**Stated problem**
Turn the lines of the listing into a numbered list, starting at the line containing "Viewport: 270px width, 193px" and ending at the last line of the listing, with blank lines left out.

┌────────

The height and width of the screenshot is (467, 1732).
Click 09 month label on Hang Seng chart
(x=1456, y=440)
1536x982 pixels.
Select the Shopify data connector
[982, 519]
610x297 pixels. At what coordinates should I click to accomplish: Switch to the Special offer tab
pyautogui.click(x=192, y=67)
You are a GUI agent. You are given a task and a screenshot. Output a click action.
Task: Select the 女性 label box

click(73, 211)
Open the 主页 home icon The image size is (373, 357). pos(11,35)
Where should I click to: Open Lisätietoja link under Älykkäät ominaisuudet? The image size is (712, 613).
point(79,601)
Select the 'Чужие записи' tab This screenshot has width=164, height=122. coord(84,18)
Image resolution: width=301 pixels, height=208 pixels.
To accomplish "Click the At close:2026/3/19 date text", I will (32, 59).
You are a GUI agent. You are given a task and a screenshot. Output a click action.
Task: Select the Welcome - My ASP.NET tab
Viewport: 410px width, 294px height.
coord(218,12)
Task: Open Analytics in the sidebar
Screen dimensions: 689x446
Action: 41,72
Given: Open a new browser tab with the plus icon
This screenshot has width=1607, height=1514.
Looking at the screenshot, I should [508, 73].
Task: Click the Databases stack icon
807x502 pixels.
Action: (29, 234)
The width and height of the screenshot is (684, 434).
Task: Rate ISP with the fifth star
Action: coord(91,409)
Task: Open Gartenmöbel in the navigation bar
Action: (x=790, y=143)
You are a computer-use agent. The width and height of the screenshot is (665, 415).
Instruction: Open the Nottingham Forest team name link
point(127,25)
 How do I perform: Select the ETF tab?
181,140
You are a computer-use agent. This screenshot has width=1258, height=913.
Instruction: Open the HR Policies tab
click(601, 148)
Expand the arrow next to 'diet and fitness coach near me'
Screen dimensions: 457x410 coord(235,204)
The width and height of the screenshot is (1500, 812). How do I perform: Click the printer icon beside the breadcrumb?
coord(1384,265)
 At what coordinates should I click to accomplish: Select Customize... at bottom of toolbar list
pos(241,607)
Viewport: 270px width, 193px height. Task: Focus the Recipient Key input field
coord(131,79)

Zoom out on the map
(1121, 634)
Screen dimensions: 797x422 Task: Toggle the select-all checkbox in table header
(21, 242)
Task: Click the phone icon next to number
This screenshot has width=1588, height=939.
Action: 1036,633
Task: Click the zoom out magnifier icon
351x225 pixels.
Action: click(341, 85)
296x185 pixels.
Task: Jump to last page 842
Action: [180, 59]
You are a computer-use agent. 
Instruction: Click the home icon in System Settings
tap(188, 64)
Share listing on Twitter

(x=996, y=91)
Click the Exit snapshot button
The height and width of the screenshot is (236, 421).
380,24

└────────

**Reply to the exercise**
1. Viewport: 270px width, 193px height. Task: Focus the Recipient Key input field
2. coord(131,79)
3. Zoom out on the map
4. (1121, 634)
5. Screen dimensions: 797x422 Task: Toggle the select-all checkbox in table header
6. (21, 242)
7. Task: Click the phone icon next to number
8. This screenshot has width=1588, height=939.
9. Action: 1036,633
10. Task: Click the zoom out magnifier icon
11. 351x225 pixels.
12. Action: click(341, 85)
13. 296x185 pixels.
14. Task: Jump to last page 842
15. Action: [180, 59]
16. You are a computer-use agent. 
17. Instruction: Click the home icon in System Settings
18. tap(188, 64)
19. Share listing on Twitter
20. (x=996, y=91)
21. Click the Exit snapshot button
22. The height and width of the screenshot is (236, 421).
23. 380,24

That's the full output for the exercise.